L’estate addosso – Recensione: adolescenza altalenante

L’estate addosso ci ricorda Che ne sarà di noi?. Ce lo deve ricordare. Amori di maturandi, vacanze estive, senso di un carpe diem che dovrebbe durare in eterno. Ma che si chiude silenzioso non lasciando alcuna traccia, se non un vago ricordo. Muccino ammicca a metà, al film di Veronesi e ai suoi esordi (L’ultimo bacioCome te nessuno mai). Ci lascia intravvedere una maturazione, nello sguardo, nel distacco. Sa trovare modi e tempi giusti per presentare le vicende. Sa trovare il giusto equilibrio tra ironia ed emotività nelle dinamiche d’amore omosessuale. Ma solo per metà.

L’estate addosso – da un tiepido vento di indagine emotiva a burrasche d’adolescenza cieca

Marco (Brando Pacitto), maturando romano, non ha soldi per andare in vacanza. Per un fortuito incidente in motorino riuscirà ad ottenere abbastanza per un viaggio in California, a San Francisco, a casa di due conoscenti di un suo amico. Quello che non sa è che l’amico ha invitato anche Maria (Matilda Lutz), compagna di scuola con cui Marco non ha praticamente alcun rapporto. I due si prendono subito male. Entrambi introversi, lui finto viveur con dubbi su morte e omosessualità, lei rigida, frigida, bigotta. Si trovano ospiti da una coppia di ragazzi gay, Matt (Taylor Frey) e Paul (Joseph Haro).

Inusuale scelta di un bilinguismo più orientato all’americanizzazione. Muccino mette in qui in scena le sue due anime, italiana e made in US. Le coordina bene, fino a che sembra perdere interesse per la cultura a favore di un sentimentalismo diretto.

Prima scandalizzata dall’omosessualità, poi incuriosita dall’umanità dei due ragazzi, Maria si avvicinerà molto a Matt. Marco stringerà una forte amicizia (trattata più superficialmente) con Paul. Ma i suoi pensieri (e le sue masturbazioni, mentali e non) sono rivolte all’unica ragazza.
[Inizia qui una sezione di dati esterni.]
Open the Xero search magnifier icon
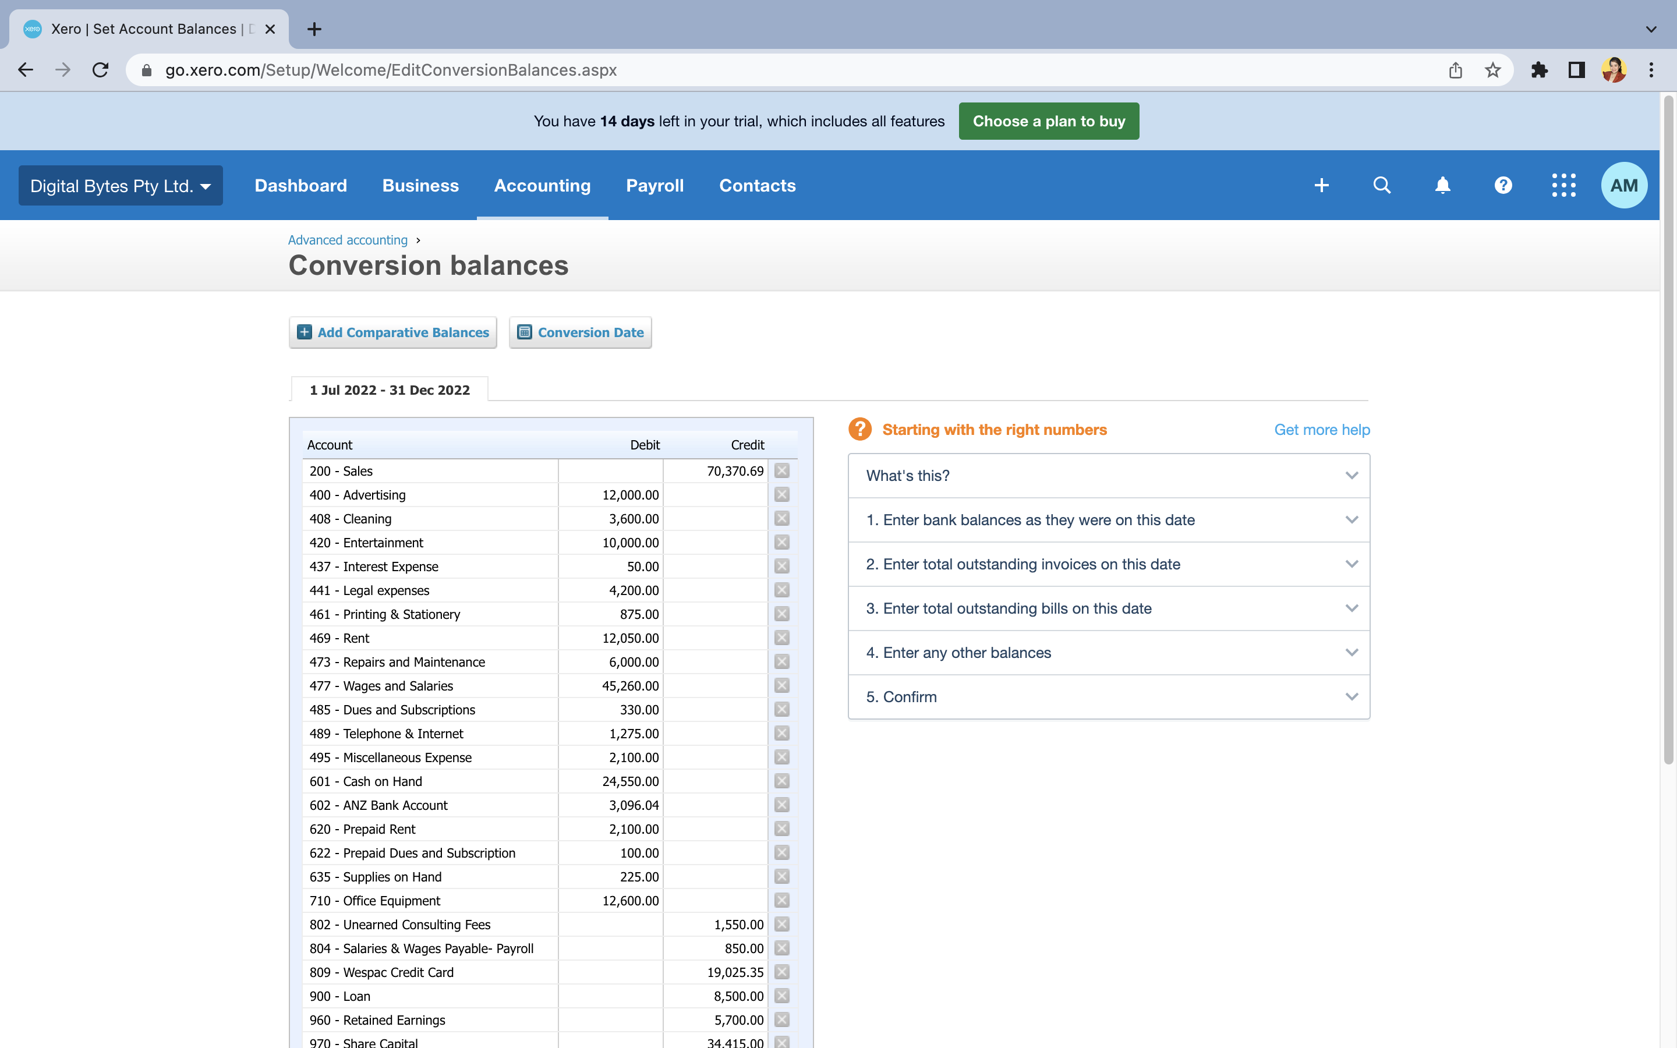This screenshot has height=1048, width=1677. tap(1382, 185)
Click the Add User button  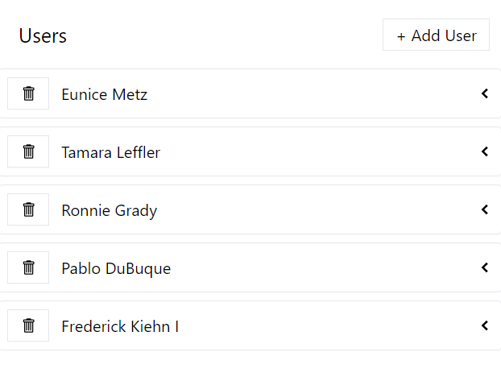point(436,35)
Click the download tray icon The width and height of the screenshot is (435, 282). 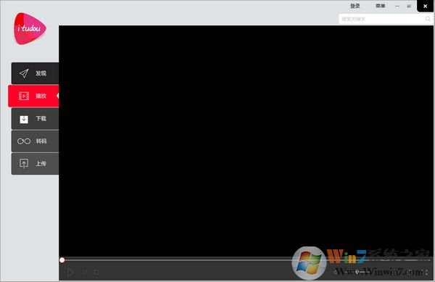pos(24,119)
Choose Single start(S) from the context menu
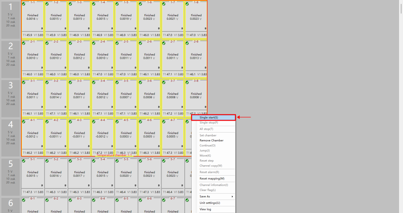This screenshot has height=213, width=403. tap(213, 118)
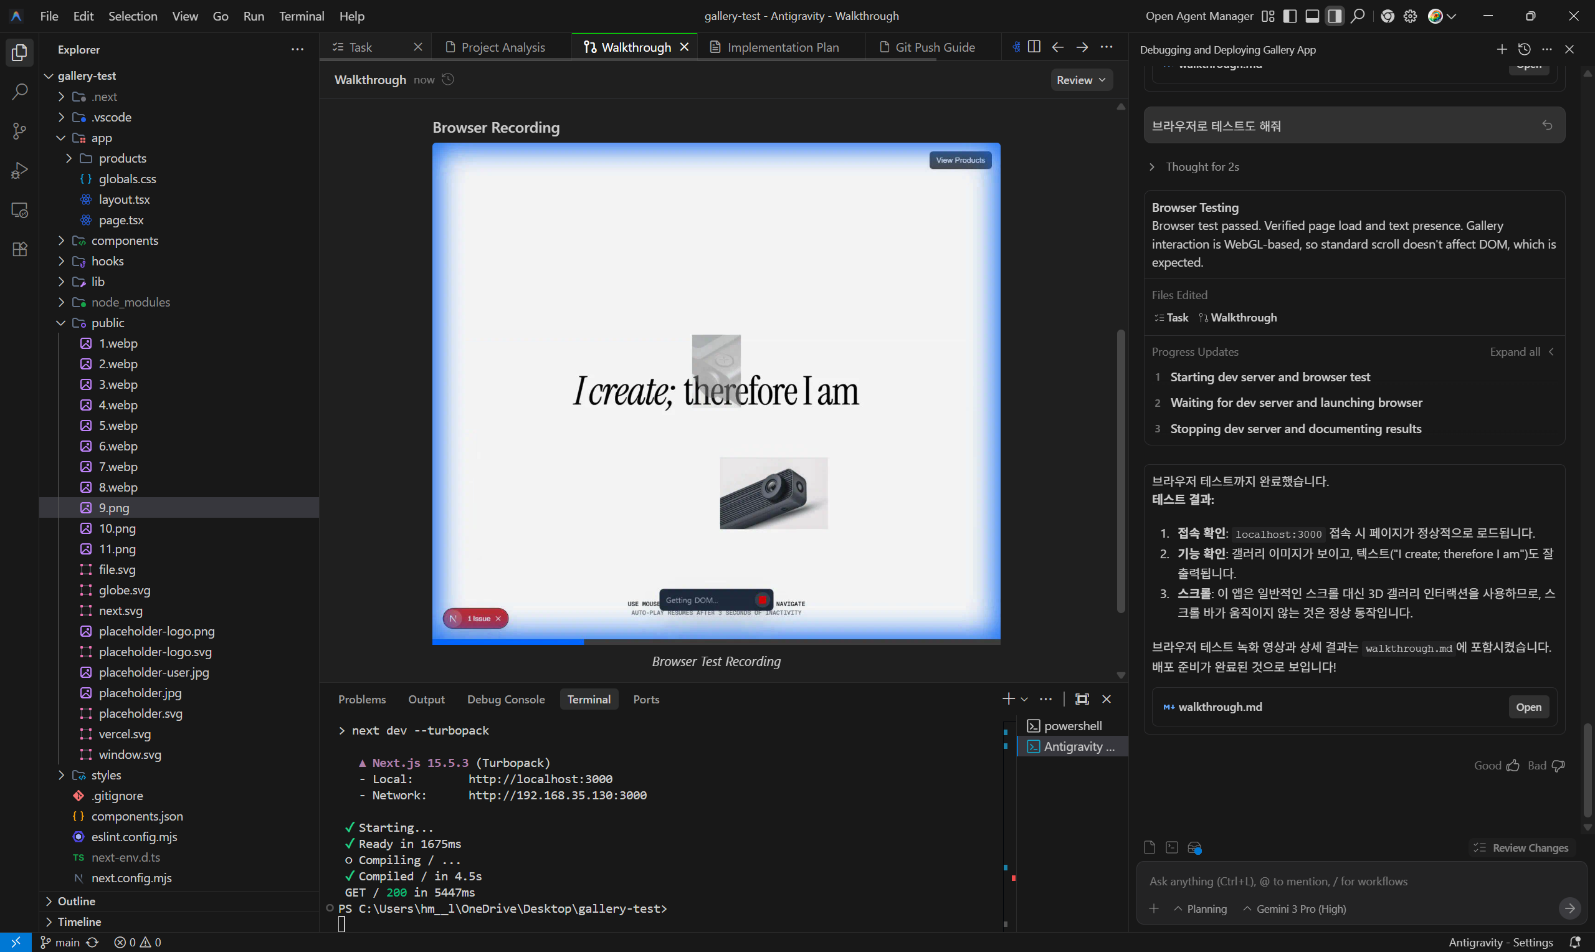Open the Terminal menu
Screen dimensions: 1595x952
pyautogui.click(x=301, y=16)
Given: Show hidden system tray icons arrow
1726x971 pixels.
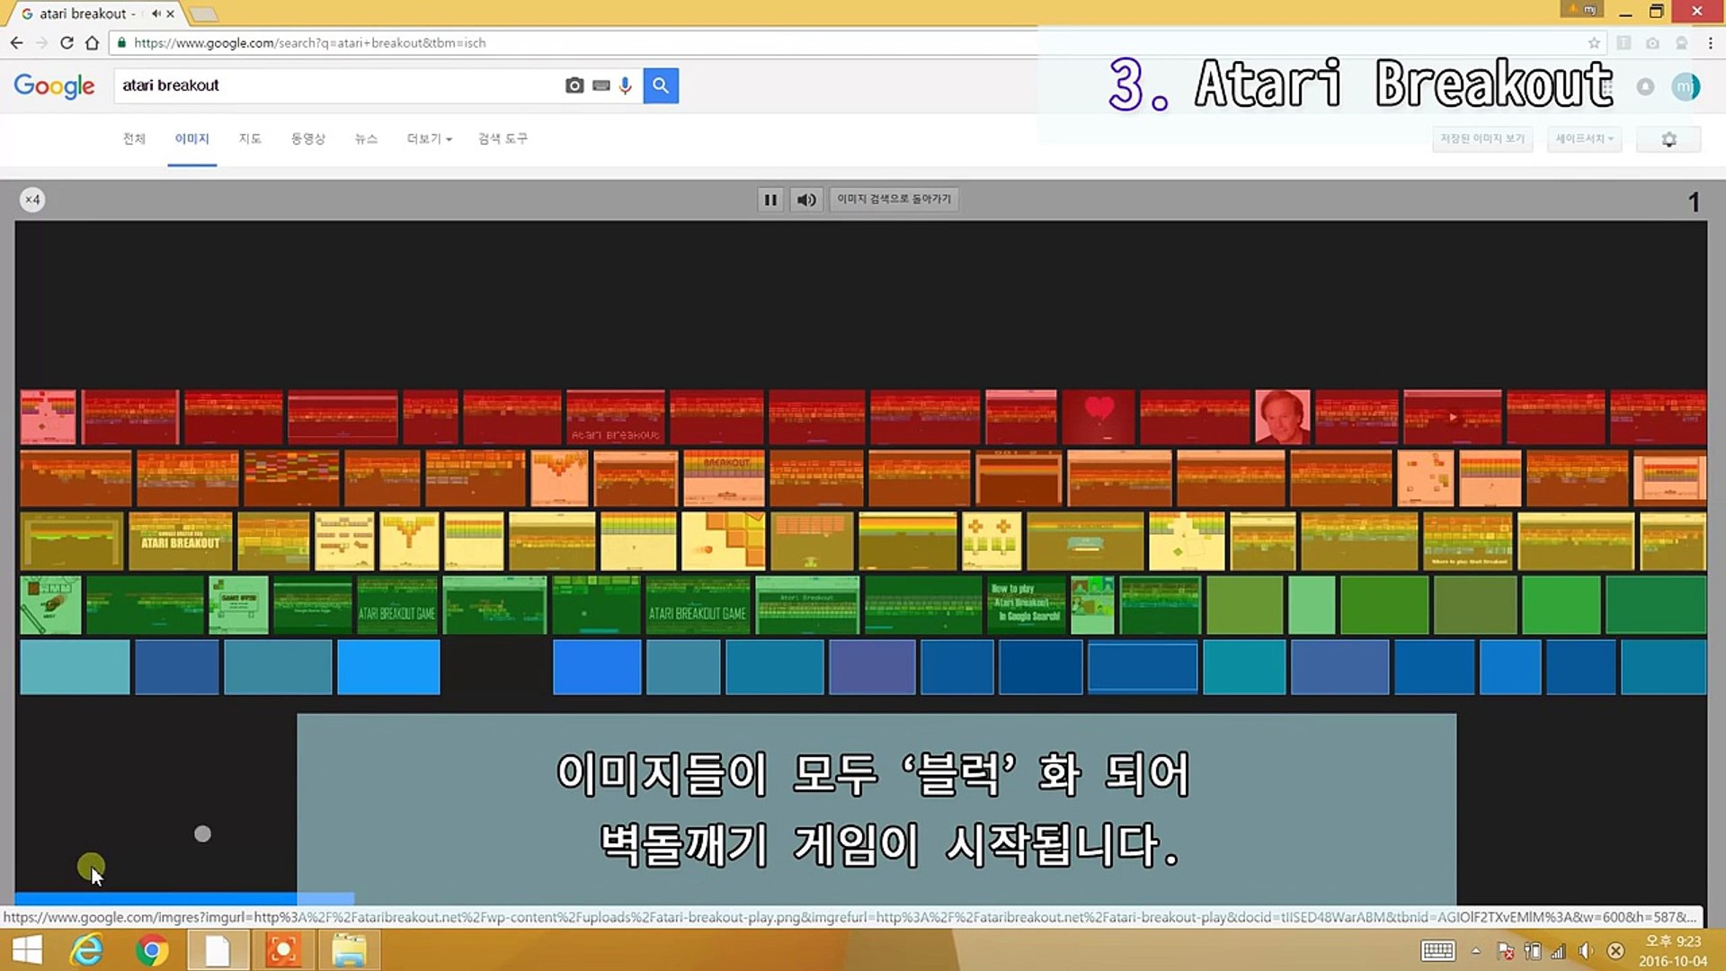Looking at the screenshot, I should pyautogui.click(x=1475, y=951).
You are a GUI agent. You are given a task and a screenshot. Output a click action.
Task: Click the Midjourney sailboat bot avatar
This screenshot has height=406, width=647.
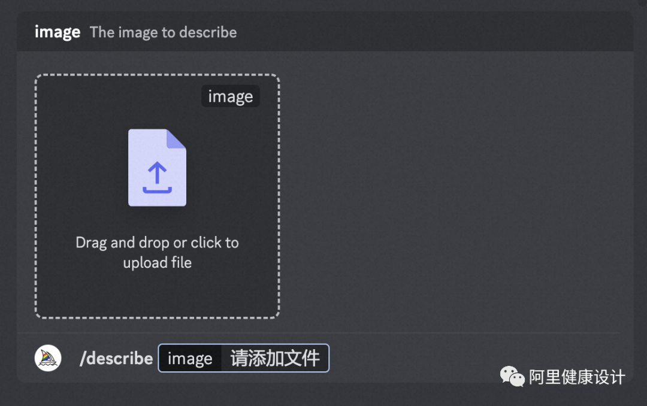[48, 357]
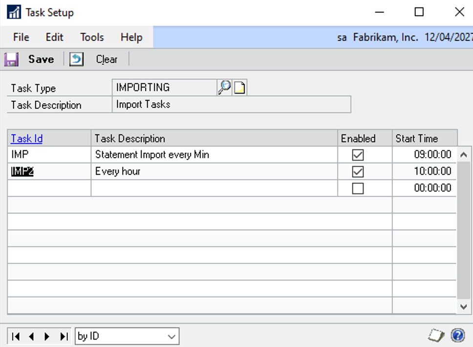Viewport: 473px width, 347px height.
Task: Click the Save disk icon in toolbar
Action: pos(11,60)
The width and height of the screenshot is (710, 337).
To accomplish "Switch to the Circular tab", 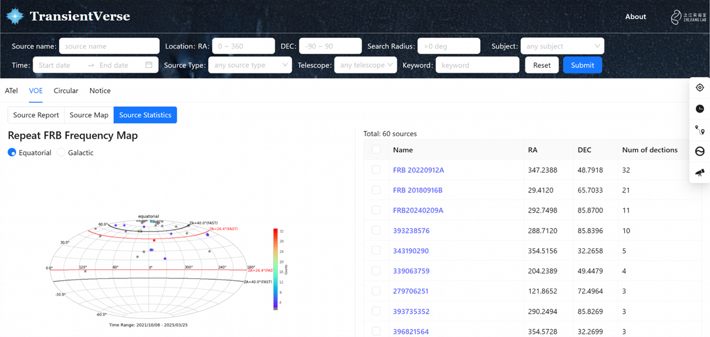I will point(66,91).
Gli schemi mentali saltano, ma Muccino ci spaccia fuochi adolescenziali di gelosia e innamoramento come qualcosa di puro, genuino, scevro da mentalismi e imposizioni culturali. La colonna sonora di Jovanotti, forzata e didascalica, non aiuta la voluta genuinità dei rapporti. La regia rende però bene l’estroversa sensorialità dell’attimo, l’esserci qui e ora, con amici e persone che ami, senza pensiero per futuro o passato. Gli attori reggono, danno vita ai loro personaggi rispettandone i limiti, senza mai trascinarli in un sentimentalismo parossistico. I personaggi, però, non sempre convincono nei loro cambiamenti. Troppo improvviso il passaggio di Maria da preghiere e ribrezzo al “fanculo” urlato alla nebbia. Troppo lasciato in sospeso il problema della sessualità e dei voli pindarici di Marco.

Per concludere…

L’estate addosso porta il visibile marchio di Muccino, nel bene e nel male. Da un lato, c’è un acuto occhio genitoriale, partecipe ma non invasato, che delinea bene pene e gioie dell’adolescenza. Dall’altro, si giochicchia con le emozioni trite da teen movie italiano. Dapprincipio Muccino le studia, con garbo, amorevolezza. Leggerezza. Poi ci finisce troppo dentro. L’amorevolezza diventa sconsiderato innamoramento. Poco lucido, troppo partecipato.

L’estate addosso c’ingolla di clichet giovanili, tra selfie, discoteche, shottini e miti di fughe. Ci riempie di massime sulla vita buttate lì senza rispetto. D’altro canto, però, ritaglia l’immagine di un’America più umana, più reale rispetto alle immagini patinate ed eccessive con cui ci inonda il cinema d’oltreoceano.

Il lavoro di ricerca sui sentimenti degli adolescenti riesce fino a che si mantiene la distanza dal lato emotivo. Nel momento in cui, invece, Muccino sceglie la strada dell’identificazione, l’emozione diventa brodosa bufera ormonale, senza scopo, senza senso e senza messaggio. Presentata bene, ma troppo ottusa per risultare incisiva.